RBAC Patterns for SaaS: From Simple Roles to Org-Scoped Permissions
A practical guide to implementing role-based access control in multi-tenant SaaS applications, from basic roles to complex permission hierarchies.
Role-based access control (RBAC) sounds simple: assign roles to users, check roles before allowing actions. But in a multi-tenant SaaS application, the complexity grows quickly. Here's how to think about RBAC as your application scales.
Level 1: Simple Roles
Most applications start here. You have a few built-in roles — typically admin, user, and viewer — and you check them with simple conditionals:
if (user.role === "admin") {
// allow the action
}This works great for single-tenant applications with a small team. Calimatic Identity ships with three built-in roles that cover this pattern out of the box.
Level 2: Permission-Based Access
As your feature set grows, role checks become brittle. An admin can do everything, a user can do most things, and a viewer can read — but what about the support agent who needs to view user details but not modify billing?

* _SUPPLIED DATA_:
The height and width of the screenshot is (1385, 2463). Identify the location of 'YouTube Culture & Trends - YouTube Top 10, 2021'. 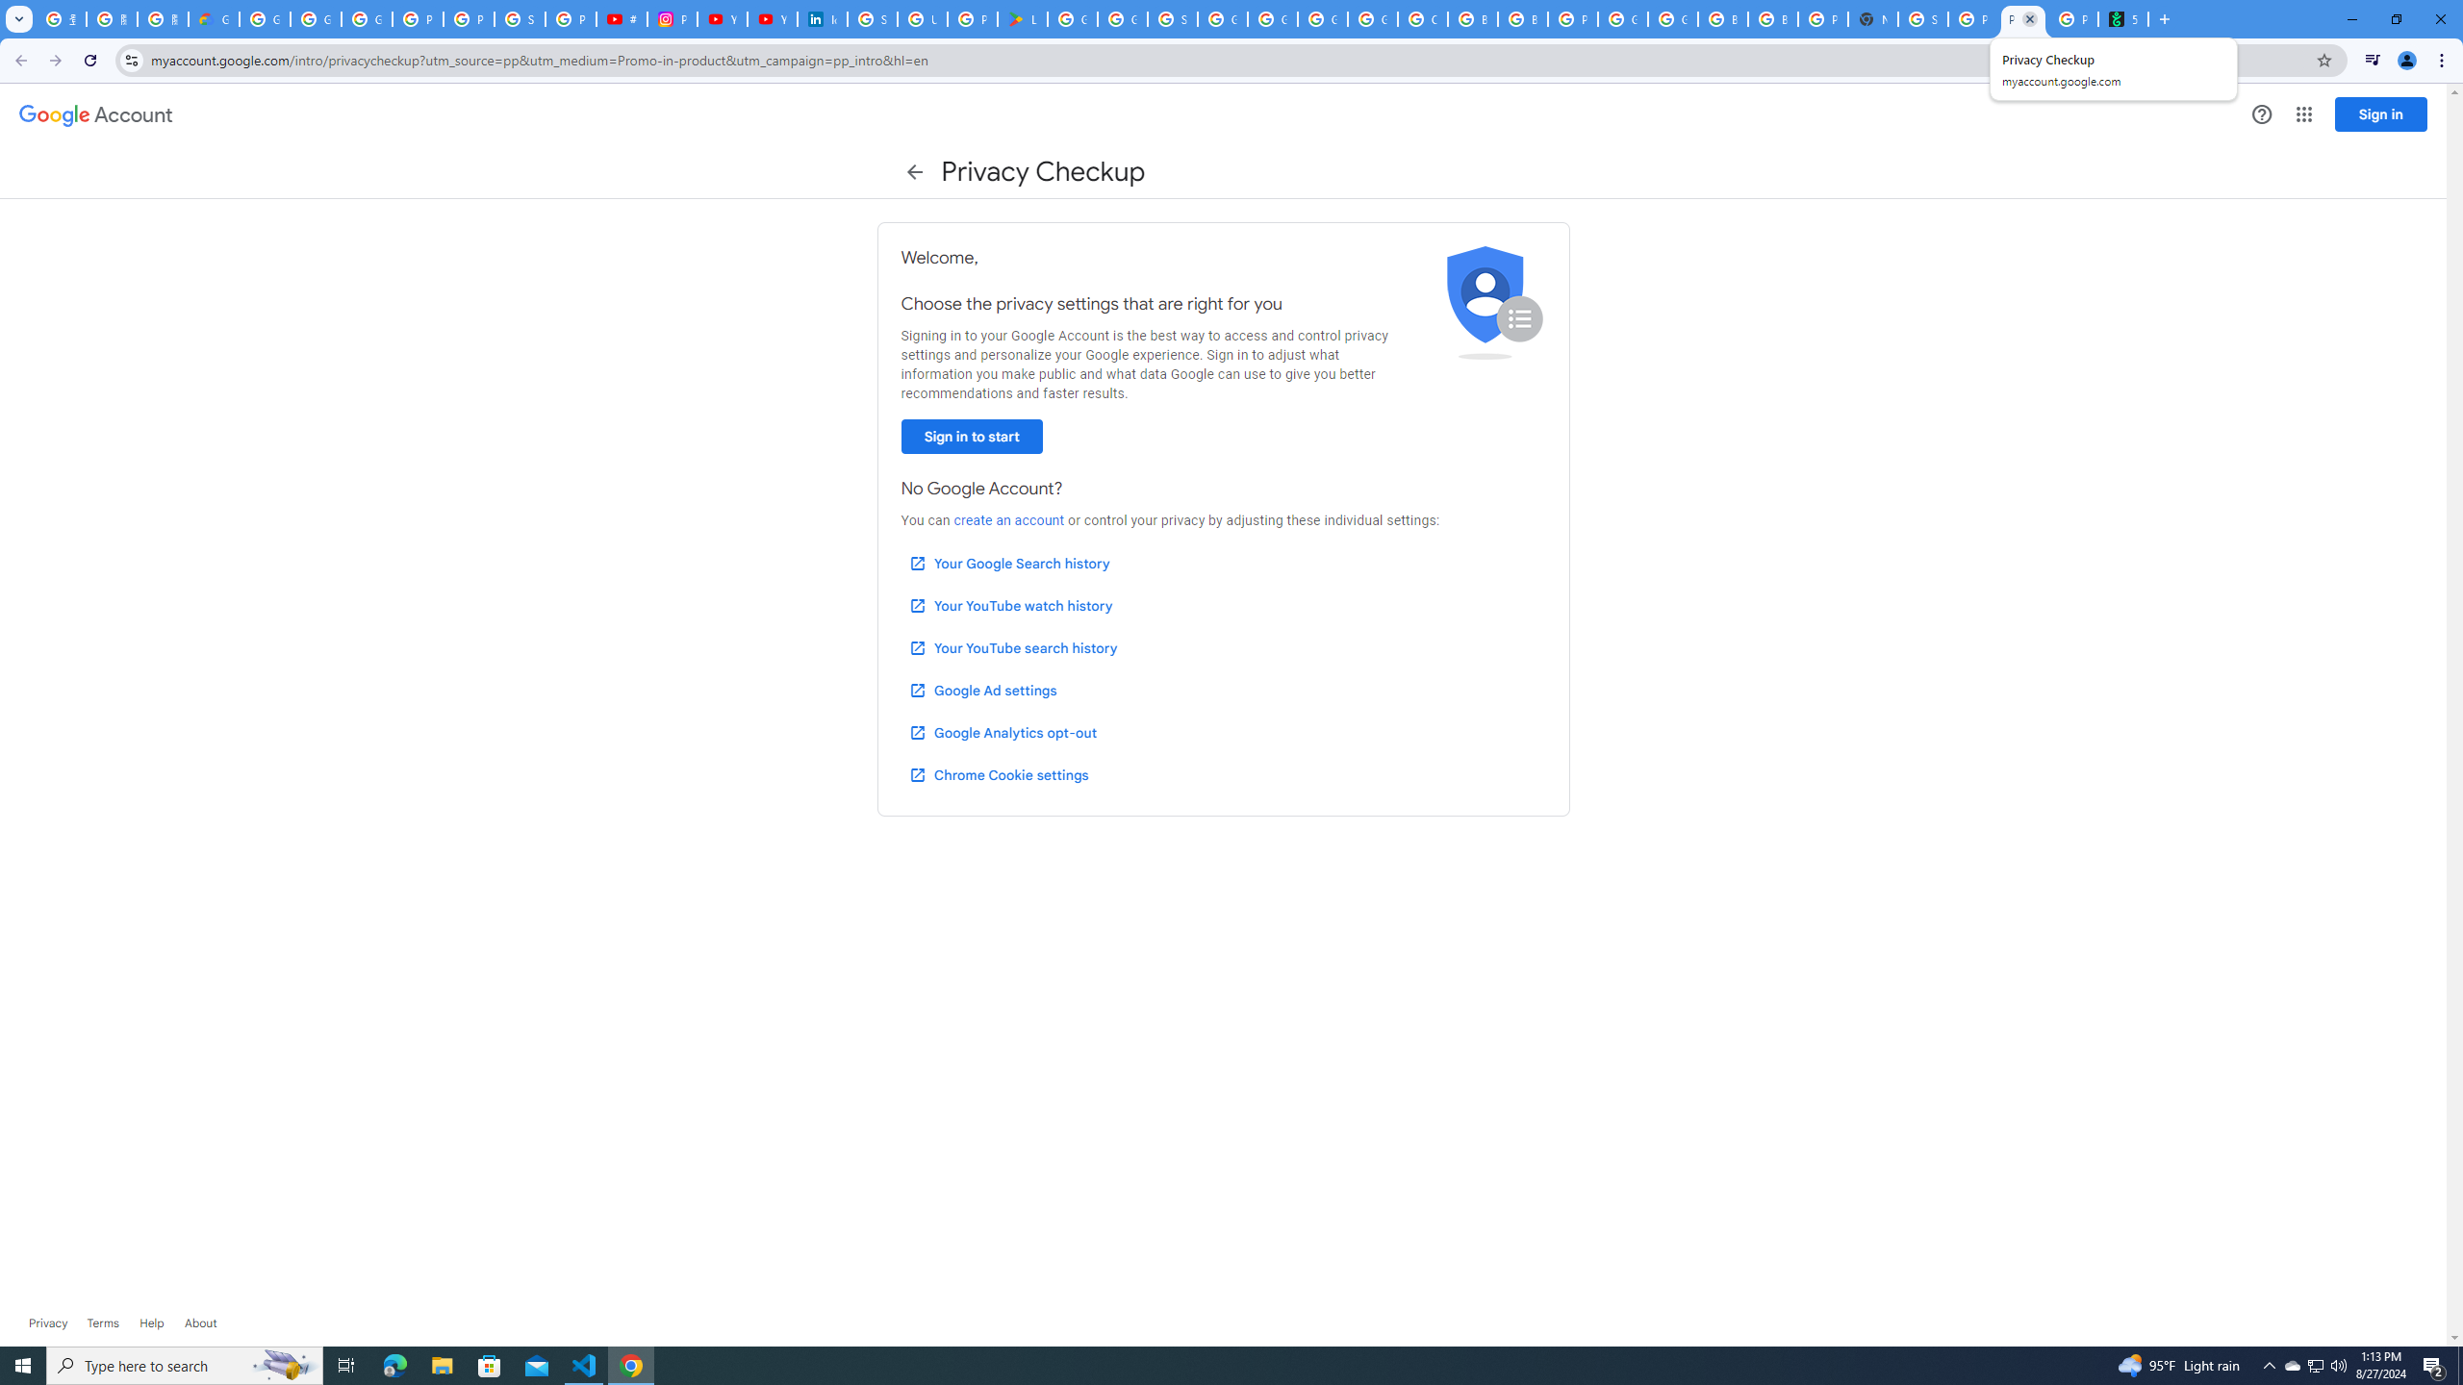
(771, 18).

* _EXPLORE THE MATERIAL_:
(1) Which built-in roles does the RBAC guide name as typical for applications at Level 1? List every one.
(2) Answer these questions from the RBAC guide:
(a) What does RBAC stand for?
(b) How many built-in roles does Calimatic Identity ship with?
(c) What does the support agent need to be able to do, and not do?
(3) Print the part of the RBAC guide starting at "Role-based access control (RBAC)" and ending at "your application scales.".

* _LIST OF ANSWERS_:
(1) admin, user, viewer

(2)
(a) Role-based access control.
(b) Three.
(c) View user details but not modify billing.

(3)
Role-based access control (RBAC) sounds simple: assign roles to users, check roles before allowing actions. But in a multi-tenant SaaS application, the complexity grows quickly. Here's how to think about RBAC as your application scales.